INDIANAPOLIS —Indiana would have some of the nation’s tightest abortion restrictions — and would become the first state to block Planned Parenthood from receiving government dollars — under a measure now headed to Gov. Mitch Daniels’ desk.
The Indiana House of Representatives gave final approval on Wednesday to House Bill 1210, which could block Medicaid dollars from going to Planned Parenthood clinics such as the one in Evansville.
“Because of your positive vote today, babies will be born that otherwise would have been aborted,” said the bill’s author, Rep. Eric Turner, R-Cicero.
In addition to the Planned Parenthood language, the bill would restrict abortions to the first 20 weeks of a woman’s pregnancy. It would require women seeking abortions to look at ultrasound images or sign paperwork saying they’ve refused to do so.
It would also require that doctors who perform abortions have admitting privileges at a hospital in the county in which they operate or an adjacent county.
The bill passed on a 66-32 vote, with some of the chamber’s 40 Democrats providing the opposition.
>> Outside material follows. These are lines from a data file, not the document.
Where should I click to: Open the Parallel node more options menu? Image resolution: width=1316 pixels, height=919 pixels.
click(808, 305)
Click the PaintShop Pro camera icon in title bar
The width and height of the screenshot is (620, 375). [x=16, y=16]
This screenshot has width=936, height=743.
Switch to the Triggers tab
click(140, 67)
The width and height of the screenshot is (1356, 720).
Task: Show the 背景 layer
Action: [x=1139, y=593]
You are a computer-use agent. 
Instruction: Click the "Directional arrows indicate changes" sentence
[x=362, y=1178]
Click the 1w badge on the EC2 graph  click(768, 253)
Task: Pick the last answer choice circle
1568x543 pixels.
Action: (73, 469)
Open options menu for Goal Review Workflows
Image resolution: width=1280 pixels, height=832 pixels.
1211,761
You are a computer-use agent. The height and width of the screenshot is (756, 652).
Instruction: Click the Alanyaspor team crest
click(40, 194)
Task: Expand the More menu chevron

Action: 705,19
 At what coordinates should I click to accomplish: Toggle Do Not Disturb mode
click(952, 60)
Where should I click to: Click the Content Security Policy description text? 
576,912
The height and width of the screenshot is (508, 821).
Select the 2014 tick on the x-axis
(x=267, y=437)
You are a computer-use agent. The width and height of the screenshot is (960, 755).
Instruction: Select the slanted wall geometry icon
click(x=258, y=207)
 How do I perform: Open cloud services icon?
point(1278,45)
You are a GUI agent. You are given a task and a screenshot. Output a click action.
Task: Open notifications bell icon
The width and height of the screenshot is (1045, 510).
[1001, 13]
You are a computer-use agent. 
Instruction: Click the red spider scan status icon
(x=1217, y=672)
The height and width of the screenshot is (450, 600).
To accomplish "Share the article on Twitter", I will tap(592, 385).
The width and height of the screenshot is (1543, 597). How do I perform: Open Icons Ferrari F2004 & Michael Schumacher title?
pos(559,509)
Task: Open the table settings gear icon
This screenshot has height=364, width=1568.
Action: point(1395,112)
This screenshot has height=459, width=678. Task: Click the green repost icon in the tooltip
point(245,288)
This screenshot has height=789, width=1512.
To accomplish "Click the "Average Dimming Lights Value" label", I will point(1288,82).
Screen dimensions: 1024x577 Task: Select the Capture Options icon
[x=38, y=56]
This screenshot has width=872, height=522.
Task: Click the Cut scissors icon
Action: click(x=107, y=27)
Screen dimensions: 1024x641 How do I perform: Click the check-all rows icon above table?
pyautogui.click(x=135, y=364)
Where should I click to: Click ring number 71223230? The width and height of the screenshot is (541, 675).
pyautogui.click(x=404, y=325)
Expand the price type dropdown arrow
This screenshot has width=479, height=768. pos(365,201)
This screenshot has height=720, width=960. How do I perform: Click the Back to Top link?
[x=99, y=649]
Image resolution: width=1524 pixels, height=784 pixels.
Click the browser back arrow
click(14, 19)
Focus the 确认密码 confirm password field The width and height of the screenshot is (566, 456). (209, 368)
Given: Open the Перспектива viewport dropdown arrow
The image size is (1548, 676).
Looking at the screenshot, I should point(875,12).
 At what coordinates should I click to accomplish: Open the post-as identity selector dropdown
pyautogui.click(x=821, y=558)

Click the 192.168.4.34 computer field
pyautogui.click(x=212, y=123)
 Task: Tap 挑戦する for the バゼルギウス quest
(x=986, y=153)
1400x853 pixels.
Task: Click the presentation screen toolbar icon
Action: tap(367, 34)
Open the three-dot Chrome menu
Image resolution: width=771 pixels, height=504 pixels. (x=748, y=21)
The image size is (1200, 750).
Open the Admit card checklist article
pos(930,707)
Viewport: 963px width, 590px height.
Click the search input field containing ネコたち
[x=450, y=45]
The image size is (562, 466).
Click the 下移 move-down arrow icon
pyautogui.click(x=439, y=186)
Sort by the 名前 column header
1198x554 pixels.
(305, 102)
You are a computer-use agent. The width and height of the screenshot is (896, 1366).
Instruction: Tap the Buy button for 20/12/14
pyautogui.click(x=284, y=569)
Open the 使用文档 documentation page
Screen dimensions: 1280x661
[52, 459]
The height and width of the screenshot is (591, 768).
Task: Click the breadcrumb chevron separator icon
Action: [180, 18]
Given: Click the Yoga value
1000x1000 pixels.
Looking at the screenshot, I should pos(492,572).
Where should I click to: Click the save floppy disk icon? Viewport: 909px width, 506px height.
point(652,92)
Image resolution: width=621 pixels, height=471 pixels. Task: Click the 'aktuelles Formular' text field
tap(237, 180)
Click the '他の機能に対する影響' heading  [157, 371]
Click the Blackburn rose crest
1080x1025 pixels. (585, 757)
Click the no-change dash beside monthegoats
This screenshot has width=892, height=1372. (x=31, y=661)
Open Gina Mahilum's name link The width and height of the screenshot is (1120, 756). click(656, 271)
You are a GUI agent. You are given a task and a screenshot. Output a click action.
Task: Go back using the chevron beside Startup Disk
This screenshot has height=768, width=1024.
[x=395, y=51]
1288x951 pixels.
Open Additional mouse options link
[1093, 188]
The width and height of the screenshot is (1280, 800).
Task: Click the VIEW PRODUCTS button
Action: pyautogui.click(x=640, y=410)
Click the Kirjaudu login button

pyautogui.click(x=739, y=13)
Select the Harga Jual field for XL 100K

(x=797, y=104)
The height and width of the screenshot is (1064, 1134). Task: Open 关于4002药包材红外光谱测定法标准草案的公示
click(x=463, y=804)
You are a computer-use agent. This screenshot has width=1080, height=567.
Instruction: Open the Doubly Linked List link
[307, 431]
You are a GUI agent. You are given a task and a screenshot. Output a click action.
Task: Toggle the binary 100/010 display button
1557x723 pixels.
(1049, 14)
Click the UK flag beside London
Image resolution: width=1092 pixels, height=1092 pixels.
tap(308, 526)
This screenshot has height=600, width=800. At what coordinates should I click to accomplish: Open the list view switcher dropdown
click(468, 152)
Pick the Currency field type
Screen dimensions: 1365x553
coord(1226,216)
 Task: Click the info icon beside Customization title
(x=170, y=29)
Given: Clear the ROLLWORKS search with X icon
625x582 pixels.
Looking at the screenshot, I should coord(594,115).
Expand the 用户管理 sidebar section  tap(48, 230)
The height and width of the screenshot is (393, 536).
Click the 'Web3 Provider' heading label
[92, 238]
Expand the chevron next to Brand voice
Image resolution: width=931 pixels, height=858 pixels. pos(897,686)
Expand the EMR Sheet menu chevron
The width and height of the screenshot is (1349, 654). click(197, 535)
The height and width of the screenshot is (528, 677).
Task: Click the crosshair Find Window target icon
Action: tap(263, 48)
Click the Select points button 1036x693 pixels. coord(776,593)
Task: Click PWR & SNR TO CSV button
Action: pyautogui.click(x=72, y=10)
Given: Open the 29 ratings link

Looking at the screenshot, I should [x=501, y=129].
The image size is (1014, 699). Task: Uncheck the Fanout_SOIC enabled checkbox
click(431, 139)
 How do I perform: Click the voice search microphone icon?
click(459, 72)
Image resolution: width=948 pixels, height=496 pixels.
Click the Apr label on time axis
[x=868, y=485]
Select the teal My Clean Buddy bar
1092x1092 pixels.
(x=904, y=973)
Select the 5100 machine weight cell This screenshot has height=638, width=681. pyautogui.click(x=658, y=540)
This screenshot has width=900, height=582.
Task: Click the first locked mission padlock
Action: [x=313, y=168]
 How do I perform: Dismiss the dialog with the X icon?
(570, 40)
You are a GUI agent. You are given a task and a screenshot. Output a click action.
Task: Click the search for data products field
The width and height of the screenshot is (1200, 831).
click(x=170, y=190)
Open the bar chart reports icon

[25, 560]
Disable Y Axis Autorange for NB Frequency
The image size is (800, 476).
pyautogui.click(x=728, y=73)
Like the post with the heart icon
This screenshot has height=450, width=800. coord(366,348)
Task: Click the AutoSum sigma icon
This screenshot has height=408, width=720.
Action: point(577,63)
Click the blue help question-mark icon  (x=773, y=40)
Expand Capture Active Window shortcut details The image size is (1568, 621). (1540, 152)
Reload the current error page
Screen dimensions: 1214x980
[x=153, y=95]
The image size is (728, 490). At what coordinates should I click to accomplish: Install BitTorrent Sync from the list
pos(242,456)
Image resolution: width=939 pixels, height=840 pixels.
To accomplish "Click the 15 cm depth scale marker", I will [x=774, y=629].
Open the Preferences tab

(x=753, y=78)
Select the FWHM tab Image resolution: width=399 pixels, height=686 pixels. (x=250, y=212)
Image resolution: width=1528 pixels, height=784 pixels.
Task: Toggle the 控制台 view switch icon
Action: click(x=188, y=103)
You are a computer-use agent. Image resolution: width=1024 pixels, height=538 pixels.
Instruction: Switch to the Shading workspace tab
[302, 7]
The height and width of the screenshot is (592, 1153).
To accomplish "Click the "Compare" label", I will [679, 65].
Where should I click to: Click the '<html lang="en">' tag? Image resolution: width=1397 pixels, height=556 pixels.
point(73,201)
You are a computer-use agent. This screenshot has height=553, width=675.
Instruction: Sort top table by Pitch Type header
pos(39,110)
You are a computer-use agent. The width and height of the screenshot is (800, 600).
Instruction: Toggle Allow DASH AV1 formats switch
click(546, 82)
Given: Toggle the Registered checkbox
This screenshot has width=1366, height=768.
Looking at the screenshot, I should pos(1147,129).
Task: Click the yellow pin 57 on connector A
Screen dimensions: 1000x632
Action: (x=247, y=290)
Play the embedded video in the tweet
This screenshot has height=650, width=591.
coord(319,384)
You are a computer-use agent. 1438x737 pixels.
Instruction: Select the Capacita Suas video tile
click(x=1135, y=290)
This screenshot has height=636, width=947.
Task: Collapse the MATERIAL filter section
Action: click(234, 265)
“I get so tired of us – mainly older males – saying women don’t have rights,” said Rep. Win Moses, D-Fort Wayne. “This is a decision between a woman and her God, if she chooses to talk to a God.”
The decision for Daniels on whether to sign the measure into law comes against the backdrop of speculation over whether he will launch a White House bid.
Last year, the Republican governor kicked up a cloud of criticism from some conservatives when he called for a “truce” at the national level on social issues.
This bill could quell some of that criticism from the right. Indiana Right to Life and other anti-abortion organizations lauded its passage, and its move – defunding Planned Parenthood – to do on a state level what Rep. Mike Pence, R-Ind., and others sought but failed to achieve in Congress.
But it’s heavily criticized by Planned Parenthood and its proponents.
In a statement after the bill’s passage, Planned Parenthood of Indiana called it “one of the worst pieces of public health legislation in Indiana’s history.” The group said it would “require doctors to lie to women before an abortion,” and also will cost the state millions of dollars.
The cost is a key issue. Indiana gets about $4 million in family planning grants, but federal rules require the state not to make rules that favor certain health care providers over others.
Indiana Family and Social Services Administration Secretary Michael Gargano asked federal officials whether Indiana could suffer sanctions for violating that law — a question that has not yet been answered.
“It’s abundantly clear that lawmakers didn’t fully understand the implications of the bill when they sent it to the governor,” said Betty Cockrum, the head of Planned Parenthood of Indiana.
Democrats tried twice on the House floor Wednesday to use procedural moves to strip language that would defund Planned Parenthood from the bill.
Some Democratic members said it was important to them to do so because they supported the tighter abortion restrictions, but not at the expense of other blows to women’s health care.
House Minority Leader B. Patrick Bauer, the South Bend Democrat who has a long record of voting with anti-abortion advocates, called the Planned Parenthood language a “political statement against a group that many in this chamber dislike.”
“When you politicize a question as serious and as fundamental as whether or when life begins, and you include a political attack on a certain group, I don’t think you can go much lower,” he said.
But majority Republicans beat back those efforts. Rep. Matt Ubelhor, R-Bloomfield, brought to the front of the chamber a map that listed clinics that offer reproductive care for women. The goal, he said, was to show that options outside Planned Parenthood are available.
“There are people out there providing these services. They’re very caring people. There are babies being saved,” said Rep. Sue Ellspermann, R-Ferdinand.